'''

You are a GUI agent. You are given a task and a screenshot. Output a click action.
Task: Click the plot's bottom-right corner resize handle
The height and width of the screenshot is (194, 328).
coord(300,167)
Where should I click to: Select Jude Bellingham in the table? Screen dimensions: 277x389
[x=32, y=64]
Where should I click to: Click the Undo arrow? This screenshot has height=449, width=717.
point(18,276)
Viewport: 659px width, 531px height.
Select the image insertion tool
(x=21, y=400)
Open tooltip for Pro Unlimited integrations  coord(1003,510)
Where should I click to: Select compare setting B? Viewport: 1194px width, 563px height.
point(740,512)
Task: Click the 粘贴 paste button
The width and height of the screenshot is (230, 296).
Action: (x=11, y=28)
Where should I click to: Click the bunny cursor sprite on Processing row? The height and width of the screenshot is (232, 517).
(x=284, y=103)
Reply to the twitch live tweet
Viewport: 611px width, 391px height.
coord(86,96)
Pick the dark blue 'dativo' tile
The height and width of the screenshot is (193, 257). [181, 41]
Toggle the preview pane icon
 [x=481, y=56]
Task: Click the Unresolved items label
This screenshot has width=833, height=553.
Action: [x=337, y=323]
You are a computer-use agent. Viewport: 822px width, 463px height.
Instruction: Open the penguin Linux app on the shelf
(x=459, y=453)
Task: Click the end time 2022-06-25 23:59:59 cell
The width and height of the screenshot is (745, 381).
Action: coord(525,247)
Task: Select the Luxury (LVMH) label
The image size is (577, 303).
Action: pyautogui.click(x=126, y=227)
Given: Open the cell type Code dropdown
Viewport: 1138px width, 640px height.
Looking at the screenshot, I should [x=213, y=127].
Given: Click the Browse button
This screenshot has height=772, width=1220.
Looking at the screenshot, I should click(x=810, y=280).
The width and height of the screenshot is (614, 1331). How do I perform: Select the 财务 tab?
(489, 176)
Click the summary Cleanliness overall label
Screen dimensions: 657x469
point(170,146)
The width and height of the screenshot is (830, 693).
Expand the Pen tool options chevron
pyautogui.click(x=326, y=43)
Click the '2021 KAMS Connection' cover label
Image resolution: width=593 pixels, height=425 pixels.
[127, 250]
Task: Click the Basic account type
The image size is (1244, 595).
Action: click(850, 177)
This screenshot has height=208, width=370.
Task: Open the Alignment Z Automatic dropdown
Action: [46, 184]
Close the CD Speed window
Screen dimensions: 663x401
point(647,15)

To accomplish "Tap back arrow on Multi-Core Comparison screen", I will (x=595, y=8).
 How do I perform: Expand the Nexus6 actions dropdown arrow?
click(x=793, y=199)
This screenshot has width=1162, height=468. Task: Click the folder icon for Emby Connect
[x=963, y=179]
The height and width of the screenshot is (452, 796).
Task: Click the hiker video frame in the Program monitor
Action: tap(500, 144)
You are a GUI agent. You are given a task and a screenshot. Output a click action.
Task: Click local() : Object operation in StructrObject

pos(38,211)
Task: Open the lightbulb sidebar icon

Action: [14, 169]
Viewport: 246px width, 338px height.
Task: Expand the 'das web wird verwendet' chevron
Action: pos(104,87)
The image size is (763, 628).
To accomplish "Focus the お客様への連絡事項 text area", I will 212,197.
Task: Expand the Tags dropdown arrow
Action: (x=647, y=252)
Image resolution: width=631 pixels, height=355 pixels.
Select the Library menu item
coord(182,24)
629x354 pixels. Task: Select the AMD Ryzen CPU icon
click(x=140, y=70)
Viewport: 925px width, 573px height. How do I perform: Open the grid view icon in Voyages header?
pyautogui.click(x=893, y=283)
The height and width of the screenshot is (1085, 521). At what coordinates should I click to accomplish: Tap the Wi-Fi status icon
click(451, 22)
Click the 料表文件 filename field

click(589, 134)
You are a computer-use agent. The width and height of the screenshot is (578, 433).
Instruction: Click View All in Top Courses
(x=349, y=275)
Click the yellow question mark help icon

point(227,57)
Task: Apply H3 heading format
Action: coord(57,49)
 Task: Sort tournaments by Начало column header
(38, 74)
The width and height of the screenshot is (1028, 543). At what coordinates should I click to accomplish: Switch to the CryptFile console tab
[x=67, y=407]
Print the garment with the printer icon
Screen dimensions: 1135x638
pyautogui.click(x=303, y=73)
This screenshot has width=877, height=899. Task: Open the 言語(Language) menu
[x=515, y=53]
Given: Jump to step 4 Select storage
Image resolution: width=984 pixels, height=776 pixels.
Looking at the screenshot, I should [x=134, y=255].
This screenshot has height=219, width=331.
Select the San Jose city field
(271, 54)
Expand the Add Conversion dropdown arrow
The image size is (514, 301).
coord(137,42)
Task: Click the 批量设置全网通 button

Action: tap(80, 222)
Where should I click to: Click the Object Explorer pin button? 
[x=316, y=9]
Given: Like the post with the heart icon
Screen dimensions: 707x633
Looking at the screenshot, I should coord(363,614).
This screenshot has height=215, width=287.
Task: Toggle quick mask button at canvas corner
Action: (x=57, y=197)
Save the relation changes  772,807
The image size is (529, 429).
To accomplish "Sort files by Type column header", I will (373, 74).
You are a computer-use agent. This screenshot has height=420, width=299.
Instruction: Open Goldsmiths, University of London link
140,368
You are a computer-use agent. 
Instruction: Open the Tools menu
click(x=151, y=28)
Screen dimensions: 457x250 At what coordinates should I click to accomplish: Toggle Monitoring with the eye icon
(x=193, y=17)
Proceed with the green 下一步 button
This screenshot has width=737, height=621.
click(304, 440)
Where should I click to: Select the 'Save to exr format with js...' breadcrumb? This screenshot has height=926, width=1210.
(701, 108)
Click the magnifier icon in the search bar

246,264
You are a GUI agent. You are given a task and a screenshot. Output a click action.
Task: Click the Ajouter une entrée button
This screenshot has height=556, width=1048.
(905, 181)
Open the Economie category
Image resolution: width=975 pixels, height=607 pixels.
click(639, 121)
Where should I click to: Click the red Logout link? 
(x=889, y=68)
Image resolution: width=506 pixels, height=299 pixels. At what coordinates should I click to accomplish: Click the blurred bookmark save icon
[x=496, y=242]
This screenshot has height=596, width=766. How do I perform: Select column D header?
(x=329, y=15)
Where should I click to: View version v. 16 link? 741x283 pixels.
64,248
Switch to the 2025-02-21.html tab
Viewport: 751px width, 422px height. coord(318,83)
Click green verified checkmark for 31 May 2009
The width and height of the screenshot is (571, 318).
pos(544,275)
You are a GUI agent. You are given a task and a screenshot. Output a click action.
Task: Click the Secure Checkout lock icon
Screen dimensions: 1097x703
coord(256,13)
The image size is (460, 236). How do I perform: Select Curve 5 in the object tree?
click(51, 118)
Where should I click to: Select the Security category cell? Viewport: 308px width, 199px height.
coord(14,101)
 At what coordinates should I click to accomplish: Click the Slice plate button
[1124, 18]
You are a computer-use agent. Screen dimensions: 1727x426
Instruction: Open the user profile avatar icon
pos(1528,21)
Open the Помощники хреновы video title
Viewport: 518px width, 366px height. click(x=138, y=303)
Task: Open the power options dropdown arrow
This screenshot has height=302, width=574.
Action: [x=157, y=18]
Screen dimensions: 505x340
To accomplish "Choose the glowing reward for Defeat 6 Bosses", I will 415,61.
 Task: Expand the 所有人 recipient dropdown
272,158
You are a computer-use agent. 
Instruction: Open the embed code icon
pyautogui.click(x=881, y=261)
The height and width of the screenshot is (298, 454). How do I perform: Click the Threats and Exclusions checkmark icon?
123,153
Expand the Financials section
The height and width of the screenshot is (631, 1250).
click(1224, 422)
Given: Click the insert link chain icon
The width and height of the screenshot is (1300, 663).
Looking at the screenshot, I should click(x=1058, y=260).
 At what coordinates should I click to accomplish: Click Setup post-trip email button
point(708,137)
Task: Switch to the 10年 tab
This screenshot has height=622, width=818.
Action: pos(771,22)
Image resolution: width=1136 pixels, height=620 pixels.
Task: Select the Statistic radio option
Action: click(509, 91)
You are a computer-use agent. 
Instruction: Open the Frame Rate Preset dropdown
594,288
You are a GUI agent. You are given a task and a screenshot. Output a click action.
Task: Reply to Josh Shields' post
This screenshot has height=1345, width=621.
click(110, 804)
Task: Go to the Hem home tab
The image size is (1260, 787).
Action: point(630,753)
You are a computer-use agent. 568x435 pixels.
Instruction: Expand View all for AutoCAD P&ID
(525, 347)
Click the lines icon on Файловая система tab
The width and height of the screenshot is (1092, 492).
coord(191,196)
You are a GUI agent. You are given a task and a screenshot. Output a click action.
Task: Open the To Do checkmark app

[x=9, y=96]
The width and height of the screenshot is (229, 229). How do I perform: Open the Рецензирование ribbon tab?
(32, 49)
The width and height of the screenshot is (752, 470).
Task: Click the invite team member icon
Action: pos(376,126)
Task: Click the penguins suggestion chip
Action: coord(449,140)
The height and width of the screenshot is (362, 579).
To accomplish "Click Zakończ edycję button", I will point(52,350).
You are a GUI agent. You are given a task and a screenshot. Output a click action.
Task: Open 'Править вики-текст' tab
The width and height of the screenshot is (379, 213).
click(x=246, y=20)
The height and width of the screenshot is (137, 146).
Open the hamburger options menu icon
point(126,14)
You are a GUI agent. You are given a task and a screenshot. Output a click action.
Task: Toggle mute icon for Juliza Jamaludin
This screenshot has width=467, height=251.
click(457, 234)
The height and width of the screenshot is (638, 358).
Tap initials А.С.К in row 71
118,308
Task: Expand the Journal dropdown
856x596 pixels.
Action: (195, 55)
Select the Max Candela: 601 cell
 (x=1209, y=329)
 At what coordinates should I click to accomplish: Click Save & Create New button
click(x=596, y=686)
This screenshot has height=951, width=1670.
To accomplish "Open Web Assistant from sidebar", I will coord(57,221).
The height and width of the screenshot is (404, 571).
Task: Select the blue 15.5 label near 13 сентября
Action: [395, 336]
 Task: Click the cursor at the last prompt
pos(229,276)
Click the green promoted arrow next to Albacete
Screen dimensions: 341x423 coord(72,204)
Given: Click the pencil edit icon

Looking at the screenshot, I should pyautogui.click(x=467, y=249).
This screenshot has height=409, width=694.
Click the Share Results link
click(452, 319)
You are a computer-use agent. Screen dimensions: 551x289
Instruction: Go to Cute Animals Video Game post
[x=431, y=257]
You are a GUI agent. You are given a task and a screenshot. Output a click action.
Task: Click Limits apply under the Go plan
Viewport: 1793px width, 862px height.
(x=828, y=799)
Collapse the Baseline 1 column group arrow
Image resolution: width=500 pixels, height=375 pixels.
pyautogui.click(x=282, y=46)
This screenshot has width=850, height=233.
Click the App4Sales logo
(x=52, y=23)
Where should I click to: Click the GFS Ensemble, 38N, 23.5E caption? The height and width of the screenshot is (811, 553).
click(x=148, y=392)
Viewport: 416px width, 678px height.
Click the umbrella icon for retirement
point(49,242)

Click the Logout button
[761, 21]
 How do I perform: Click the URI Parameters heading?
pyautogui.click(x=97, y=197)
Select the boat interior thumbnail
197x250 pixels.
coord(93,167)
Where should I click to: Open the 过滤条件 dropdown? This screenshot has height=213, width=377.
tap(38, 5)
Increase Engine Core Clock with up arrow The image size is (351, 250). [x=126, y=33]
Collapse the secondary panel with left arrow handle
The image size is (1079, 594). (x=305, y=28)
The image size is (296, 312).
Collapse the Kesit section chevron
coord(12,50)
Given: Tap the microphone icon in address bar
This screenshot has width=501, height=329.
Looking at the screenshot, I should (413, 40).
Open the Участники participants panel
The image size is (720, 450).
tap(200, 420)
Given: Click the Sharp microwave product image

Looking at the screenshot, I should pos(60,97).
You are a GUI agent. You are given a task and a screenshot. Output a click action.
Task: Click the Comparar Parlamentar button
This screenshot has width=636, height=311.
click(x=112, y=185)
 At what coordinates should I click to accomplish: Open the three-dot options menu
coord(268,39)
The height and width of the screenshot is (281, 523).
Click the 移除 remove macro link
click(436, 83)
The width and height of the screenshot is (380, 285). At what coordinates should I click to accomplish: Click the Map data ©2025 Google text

'''

*Exercise details*. In the material above, each line with the word "Reply" should be copied.

*Response to the task*.
Reply to the twitch live tweet
Task: Reply to Josh Shields' post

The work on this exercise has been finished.